Can you set out the lines from the start of the records through the line containing "Looking at the screenshot, I should coord(253,375).", that line included, as a numbered list with any blank lines left out?

### MATERIAL SUPPLIED

_____

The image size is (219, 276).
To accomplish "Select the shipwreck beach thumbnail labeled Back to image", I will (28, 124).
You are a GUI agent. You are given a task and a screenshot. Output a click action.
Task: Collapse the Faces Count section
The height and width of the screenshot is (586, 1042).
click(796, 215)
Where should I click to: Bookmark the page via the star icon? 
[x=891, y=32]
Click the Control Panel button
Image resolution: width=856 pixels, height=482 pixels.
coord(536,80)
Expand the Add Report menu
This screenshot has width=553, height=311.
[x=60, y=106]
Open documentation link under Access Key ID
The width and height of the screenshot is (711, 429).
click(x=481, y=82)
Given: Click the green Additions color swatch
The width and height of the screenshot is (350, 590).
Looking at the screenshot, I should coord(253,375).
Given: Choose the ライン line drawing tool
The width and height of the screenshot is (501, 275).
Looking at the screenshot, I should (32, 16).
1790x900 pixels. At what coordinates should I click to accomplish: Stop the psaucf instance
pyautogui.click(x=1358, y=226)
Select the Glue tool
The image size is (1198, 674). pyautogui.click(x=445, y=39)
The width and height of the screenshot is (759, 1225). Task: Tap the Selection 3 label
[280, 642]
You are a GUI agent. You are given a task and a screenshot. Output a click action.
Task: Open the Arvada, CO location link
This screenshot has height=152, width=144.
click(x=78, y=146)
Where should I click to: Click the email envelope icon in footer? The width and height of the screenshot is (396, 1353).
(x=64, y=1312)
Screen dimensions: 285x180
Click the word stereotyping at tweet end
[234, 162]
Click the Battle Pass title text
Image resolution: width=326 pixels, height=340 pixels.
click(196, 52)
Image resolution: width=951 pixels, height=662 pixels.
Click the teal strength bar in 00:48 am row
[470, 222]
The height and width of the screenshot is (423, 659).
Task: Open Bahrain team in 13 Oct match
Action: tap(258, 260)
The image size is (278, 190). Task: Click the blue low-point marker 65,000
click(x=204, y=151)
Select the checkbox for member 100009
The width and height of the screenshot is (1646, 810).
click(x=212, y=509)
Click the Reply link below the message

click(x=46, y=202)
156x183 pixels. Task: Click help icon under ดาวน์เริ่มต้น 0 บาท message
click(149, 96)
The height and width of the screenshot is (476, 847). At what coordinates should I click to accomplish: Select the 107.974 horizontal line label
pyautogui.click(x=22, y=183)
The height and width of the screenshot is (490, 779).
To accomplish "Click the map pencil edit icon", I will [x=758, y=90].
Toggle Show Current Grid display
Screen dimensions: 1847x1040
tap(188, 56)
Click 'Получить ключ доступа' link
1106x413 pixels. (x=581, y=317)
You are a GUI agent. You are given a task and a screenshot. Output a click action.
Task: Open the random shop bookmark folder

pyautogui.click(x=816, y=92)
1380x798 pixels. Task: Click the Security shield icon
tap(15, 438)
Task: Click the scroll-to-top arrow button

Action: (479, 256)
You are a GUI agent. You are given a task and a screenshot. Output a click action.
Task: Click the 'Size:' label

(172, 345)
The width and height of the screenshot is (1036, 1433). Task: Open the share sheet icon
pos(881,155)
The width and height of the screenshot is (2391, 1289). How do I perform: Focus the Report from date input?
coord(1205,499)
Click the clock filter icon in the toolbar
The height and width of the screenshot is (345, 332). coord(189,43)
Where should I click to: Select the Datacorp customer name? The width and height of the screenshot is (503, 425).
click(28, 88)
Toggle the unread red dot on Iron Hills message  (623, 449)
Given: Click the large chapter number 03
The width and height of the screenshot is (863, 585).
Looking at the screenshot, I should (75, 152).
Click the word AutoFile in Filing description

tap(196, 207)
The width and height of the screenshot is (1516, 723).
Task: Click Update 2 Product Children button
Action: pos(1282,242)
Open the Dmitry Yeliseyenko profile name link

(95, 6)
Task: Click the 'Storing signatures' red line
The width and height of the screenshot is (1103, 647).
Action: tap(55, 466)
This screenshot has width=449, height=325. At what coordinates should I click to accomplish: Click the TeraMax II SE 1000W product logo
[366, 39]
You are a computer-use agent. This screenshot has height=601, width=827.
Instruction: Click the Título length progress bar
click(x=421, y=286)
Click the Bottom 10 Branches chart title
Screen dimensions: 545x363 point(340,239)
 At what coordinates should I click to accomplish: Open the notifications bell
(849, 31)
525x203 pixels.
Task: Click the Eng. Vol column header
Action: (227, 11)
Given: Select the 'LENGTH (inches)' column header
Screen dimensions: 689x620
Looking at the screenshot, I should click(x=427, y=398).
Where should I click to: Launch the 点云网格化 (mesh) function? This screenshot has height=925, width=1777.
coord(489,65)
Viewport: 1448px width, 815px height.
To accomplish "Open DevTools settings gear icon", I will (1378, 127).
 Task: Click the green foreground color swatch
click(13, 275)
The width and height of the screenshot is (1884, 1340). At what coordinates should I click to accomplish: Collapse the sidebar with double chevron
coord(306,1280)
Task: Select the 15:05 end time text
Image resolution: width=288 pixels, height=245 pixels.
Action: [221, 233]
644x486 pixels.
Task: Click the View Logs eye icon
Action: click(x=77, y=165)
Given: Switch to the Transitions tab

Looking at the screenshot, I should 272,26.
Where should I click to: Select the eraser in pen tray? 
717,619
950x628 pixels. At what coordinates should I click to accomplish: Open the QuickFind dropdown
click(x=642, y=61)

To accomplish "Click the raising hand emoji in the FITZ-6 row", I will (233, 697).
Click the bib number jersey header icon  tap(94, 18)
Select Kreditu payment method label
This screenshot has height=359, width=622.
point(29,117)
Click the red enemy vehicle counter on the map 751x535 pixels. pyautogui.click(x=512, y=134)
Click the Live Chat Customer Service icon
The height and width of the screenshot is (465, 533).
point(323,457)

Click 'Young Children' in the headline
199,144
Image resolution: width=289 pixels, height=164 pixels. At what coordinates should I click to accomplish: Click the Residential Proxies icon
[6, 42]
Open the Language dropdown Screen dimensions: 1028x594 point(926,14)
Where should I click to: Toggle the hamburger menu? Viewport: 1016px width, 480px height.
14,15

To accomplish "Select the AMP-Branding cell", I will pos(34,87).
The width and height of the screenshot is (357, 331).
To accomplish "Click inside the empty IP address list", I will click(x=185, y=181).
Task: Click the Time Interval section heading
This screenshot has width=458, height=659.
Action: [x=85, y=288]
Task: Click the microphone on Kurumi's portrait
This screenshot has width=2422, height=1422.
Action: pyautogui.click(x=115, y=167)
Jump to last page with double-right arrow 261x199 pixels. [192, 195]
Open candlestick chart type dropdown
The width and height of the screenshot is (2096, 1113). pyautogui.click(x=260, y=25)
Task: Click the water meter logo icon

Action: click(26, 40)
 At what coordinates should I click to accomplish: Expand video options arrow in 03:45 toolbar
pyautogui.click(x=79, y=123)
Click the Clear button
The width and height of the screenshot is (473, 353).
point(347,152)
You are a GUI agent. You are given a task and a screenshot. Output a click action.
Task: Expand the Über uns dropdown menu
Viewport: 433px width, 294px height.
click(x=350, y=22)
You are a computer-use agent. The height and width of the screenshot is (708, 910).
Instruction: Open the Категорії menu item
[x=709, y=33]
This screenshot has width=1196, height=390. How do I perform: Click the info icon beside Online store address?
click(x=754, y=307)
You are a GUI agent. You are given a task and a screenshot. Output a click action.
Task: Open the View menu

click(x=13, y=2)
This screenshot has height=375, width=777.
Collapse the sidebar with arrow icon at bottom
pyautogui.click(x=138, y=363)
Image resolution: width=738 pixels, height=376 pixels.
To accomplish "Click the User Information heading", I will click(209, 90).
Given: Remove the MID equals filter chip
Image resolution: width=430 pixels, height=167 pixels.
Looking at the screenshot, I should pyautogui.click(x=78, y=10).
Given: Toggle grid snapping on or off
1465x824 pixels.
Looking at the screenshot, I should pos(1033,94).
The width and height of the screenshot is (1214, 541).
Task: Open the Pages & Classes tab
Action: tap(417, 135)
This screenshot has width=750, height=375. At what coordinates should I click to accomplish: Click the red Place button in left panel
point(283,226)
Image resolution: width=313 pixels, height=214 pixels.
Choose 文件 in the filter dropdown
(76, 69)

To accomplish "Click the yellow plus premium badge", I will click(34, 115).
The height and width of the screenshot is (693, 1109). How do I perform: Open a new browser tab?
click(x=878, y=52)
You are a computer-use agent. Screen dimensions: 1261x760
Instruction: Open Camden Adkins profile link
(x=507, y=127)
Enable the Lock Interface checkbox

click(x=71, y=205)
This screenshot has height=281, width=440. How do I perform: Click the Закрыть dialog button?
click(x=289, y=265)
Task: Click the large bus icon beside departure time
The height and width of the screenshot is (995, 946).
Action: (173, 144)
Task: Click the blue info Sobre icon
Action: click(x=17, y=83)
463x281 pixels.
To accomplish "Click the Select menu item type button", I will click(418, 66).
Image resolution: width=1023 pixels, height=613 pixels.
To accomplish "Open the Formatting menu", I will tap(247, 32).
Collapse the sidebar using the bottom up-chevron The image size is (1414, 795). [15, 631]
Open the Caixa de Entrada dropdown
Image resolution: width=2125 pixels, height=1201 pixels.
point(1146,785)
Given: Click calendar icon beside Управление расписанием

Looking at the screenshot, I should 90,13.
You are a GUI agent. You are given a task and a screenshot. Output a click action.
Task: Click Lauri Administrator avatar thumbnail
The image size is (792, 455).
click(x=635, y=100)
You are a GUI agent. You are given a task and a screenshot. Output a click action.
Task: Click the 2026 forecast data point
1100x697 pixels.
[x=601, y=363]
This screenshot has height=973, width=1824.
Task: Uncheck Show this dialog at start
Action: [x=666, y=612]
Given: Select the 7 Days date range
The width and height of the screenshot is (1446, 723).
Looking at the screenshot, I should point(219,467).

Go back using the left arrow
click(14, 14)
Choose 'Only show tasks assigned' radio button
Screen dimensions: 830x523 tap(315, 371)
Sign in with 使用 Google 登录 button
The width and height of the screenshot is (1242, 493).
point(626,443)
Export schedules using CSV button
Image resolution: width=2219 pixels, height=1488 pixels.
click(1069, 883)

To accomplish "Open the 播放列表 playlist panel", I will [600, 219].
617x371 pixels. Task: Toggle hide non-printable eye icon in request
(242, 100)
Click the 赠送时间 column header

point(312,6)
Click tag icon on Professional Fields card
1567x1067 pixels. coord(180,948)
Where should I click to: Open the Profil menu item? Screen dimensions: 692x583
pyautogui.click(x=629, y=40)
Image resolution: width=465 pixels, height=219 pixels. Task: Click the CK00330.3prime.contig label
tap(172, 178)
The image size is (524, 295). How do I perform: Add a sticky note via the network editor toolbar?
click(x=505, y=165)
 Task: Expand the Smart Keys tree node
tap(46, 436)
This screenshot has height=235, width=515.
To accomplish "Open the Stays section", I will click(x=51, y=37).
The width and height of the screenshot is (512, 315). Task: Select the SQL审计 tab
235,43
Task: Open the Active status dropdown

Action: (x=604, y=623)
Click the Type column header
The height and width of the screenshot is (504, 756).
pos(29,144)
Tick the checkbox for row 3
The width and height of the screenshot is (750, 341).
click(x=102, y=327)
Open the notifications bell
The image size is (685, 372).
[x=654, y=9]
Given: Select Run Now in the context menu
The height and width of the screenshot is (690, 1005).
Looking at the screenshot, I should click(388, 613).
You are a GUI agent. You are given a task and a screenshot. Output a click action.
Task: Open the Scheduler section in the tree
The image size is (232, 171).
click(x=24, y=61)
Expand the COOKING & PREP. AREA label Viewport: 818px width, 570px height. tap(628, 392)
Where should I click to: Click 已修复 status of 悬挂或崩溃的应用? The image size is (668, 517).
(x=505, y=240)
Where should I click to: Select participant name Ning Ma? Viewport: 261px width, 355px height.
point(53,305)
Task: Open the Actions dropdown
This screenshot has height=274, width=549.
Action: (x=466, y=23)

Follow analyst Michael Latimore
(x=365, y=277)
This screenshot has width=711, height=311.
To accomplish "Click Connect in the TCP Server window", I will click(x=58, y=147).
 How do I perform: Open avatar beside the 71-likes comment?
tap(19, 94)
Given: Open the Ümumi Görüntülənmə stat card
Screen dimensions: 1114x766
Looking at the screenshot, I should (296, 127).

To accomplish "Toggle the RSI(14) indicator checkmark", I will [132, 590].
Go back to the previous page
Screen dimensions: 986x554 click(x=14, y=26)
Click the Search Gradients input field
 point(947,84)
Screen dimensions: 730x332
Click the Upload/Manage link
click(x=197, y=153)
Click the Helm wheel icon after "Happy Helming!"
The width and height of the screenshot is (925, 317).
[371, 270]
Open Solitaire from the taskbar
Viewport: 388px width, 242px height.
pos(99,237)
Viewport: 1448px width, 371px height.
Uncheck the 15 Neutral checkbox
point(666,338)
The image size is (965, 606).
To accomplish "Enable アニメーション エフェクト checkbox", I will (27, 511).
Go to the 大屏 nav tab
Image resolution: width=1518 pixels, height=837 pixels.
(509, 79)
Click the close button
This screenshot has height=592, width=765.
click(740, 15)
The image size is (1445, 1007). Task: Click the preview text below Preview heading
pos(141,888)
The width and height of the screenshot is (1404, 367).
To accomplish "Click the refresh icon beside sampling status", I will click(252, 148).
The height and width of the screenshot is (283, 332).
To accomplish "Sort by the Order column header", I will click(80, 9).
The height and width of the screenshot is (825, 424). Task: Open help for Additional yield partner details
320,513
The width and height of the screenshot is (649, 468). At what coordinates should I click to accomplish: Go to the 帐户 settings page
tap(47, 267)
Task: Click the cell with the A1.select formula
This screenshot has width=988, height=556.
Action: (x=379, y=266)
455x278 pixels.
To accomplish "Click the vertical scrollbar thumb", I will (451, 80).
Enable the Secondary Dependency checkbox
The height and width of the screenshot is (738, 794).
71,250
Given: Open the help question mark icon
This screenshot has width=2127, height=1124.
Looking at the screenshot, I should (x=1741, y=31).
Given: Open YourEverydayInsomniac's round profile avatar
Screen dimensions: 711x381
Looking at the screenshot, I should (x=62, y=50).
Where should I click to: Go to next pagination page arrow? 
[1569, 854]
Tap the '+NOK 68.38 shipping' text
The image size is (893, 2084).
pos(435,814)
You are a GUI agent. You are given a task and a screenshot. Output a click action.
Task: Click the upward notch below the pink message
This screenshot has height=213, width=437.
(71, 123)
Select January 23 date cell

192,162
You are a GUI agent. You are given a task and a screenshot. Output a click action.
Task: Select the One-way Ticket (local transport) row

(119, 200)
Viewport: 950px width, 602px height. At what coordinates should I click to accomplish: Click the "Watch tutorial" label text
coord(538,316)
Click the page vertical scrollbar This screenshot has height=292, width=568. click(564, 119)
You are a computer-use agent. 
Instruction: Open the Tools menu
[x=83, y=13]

_____

### ANSWER FOR THIS EXERCISE
1. The image size is (219, 276).
2. To accomplish "Select the shipwreck beach thumbnail labeled Back to image", I will (28, 124).
3. You are a GUI agent. You are given a task and a screenshot. Output a click action.
4. Task: Collapse the Faces Count section
5. The height and width of the screenshot is (586, 1042).
6. click(796, 215)
7. Where should I click to: Bookmark the page via the star icon? 
8. [x=891, y=32]
9. Click the Control Panel button
10. Image resolution: width=856 pixels, height=482 pixels.
11. coord(536,80)
12. Expand the Add Report menu
13. This screenshot has width=553, height=311.
14. [x=60, y=106]
15. Open documentation link under Access Key ID
16. The width and height of the screenshot is (711, 429).
17. click(x=481, y=82)
18. Given: Click the green Additions color swatch
19. The width and height of the screenshot is (350, 590).
20. Looking at the screenshot, I should coord(253,375).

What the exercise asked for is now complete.